(Stored items)
════════════════
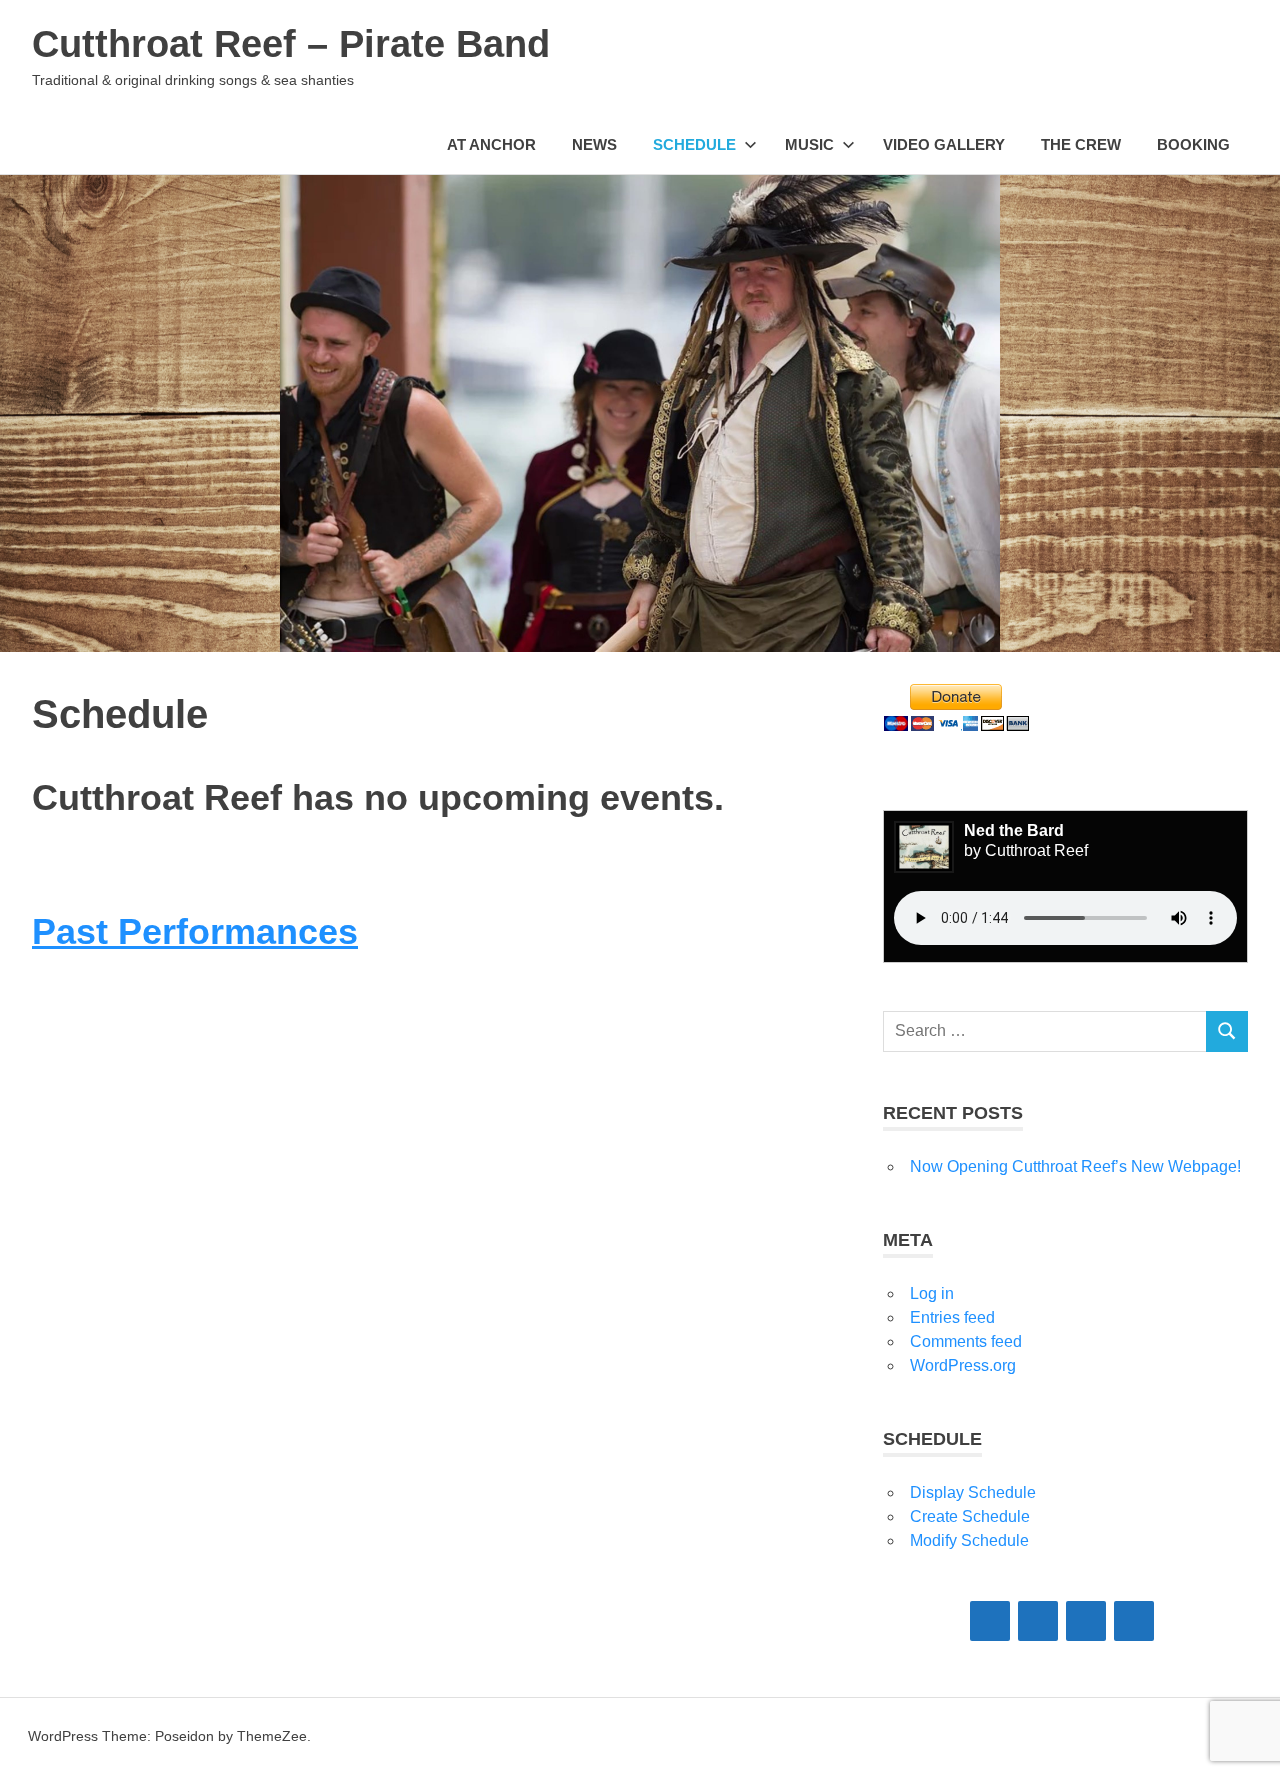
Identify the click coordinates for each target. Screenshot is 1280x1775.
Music (809, 144)
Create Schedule (970, 1516)
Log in (932, 1293)
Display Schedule (973, 1492)
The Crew (1081, 144)
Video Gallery (944, 144)
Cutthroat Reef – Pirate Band (291, 44)
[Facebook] (990, 1621)
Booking (1193, 144)
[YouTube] (1134, 1621)
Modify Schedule (969, 1540)
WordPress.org (963, 1365)
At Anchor (491, 144)
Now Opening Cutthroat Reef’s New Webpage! (1075, 1166)
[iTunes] (1038, 1621)
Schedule (694, 144)
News (594, 144)
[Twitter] (1086, 1621)
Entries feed (952, 1317)
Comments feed (966, 1341)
════════════════
(TASK TO CARRY OUT) For this exercise, find all lines in the records containing the word "Schedule" and copy them.

(ANSWER BOX)
Create Schedule (970, 1516)
Display Schedule (973, 1492)
Modify Schedule (969, 1540)
Schedule (694, 144)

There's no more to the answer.